DIRECTIONS: Please return every line of the records below that contains the word "Stainless".

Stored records
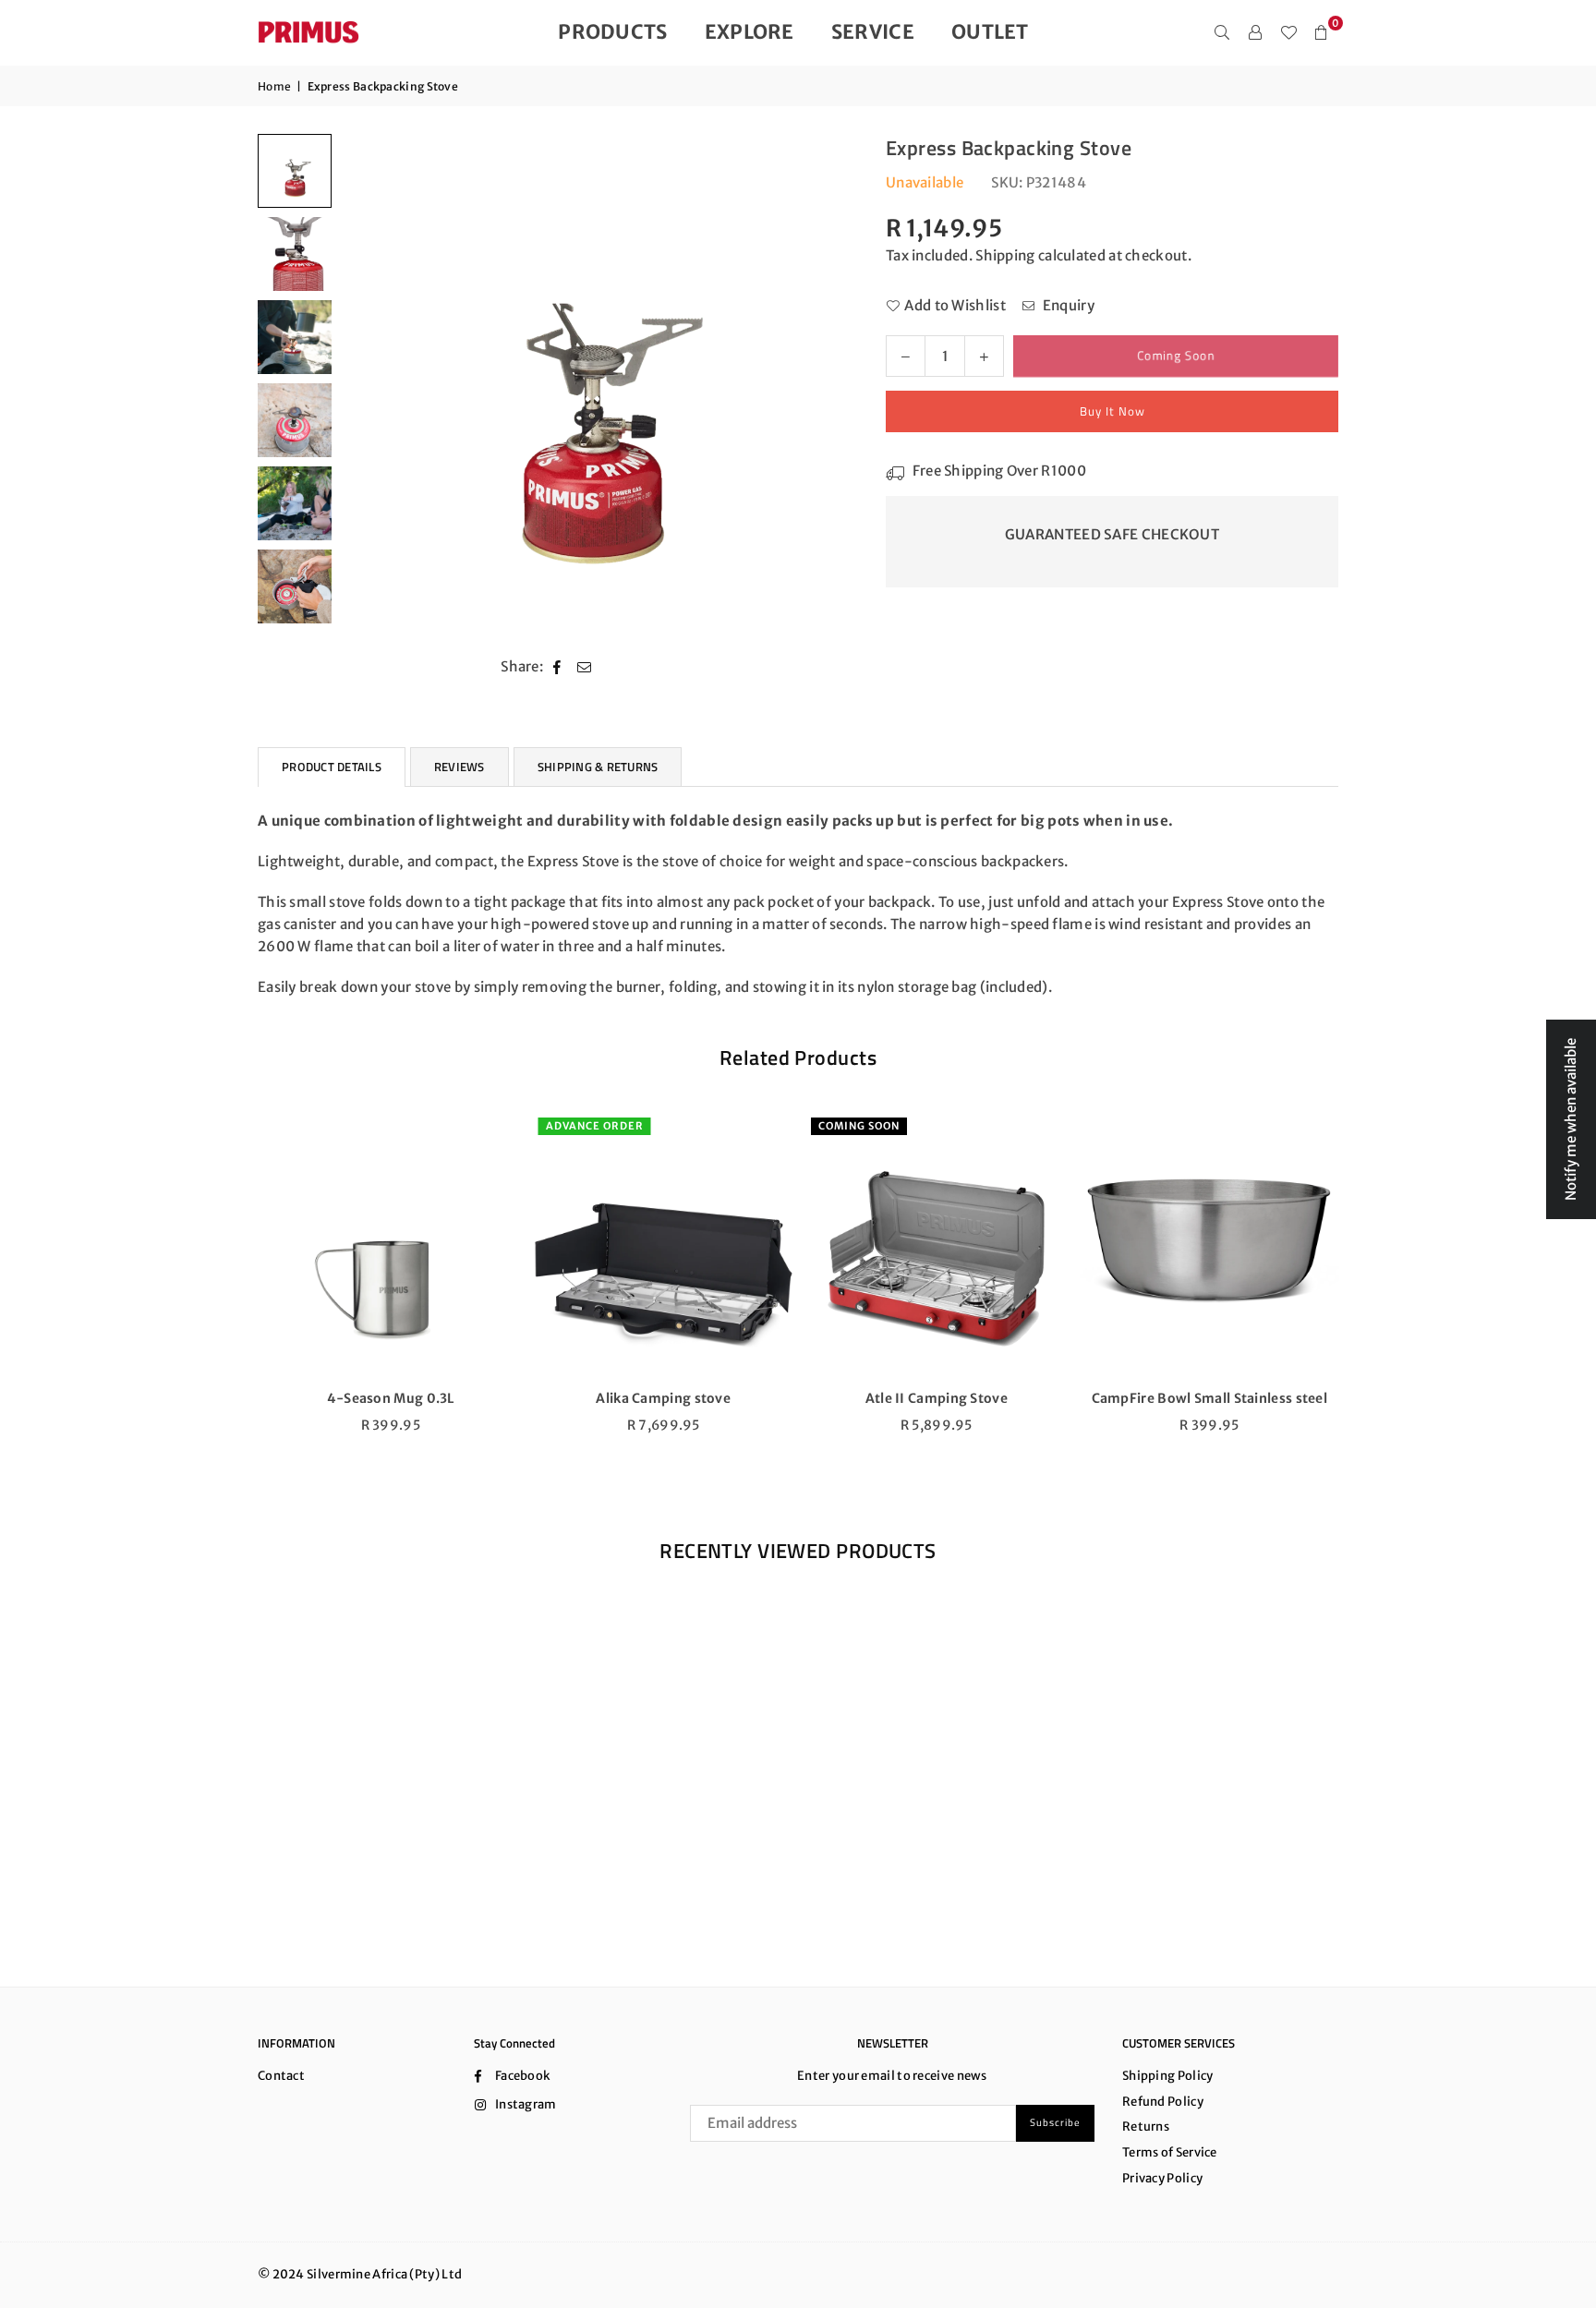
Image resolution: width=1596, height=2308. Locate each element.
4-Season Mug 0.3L (389, 1398)
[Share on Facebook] (557, 667)
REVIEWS (459, 766)
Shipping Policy (1168, 2076)
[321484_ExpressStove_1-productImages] (295, 171)
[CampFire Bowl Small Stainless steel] (1208, 1243)
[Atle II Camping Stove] (934, 1243)
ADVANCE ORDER (593, 1125)
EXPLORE (749, 31)
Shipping (1004, 255)
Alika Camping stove (661, 1398)
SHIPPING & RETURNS (598, 766)
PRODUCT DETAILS (331, 766)
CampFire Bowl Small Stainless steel (1208, 1398)
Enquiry (1066, 305)
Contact (281, 2076)
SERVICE (872, 31)
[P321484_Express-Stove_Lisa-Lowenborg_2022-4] (295, 420)
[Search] (1222, 32)
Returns (1145, 2126)
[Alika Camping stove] (662, 1243)
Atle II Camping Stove (935, 1398)
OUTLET (990, 31)
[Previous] (366, 384)
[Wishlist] (1288, 32)
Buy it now (1112, 411)
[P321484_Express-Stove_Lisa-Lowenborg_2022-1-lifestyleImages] (295, 586)
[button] (1321, 32)
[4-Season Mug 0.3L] (389, 1243)
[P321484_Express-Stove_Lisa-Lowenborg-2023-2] (295, 503)
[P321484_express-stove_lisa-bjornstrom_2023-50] (295, 337)
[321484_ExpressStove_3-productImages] (295, 254)
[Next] (814, 384)
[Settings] (1255, 32)
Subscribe (1055, 2122)
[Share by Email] (584, 667)
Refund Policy (1162, 2101)
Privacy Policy (1162, 2178)
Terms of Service (1169, 2152)
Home (274, 86)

YOUR RESPONSE:
[CampFire Bowl Small Stainless steel] (1208, 1243)
CampFire Bowl Small Stainless steel (1208, 1398)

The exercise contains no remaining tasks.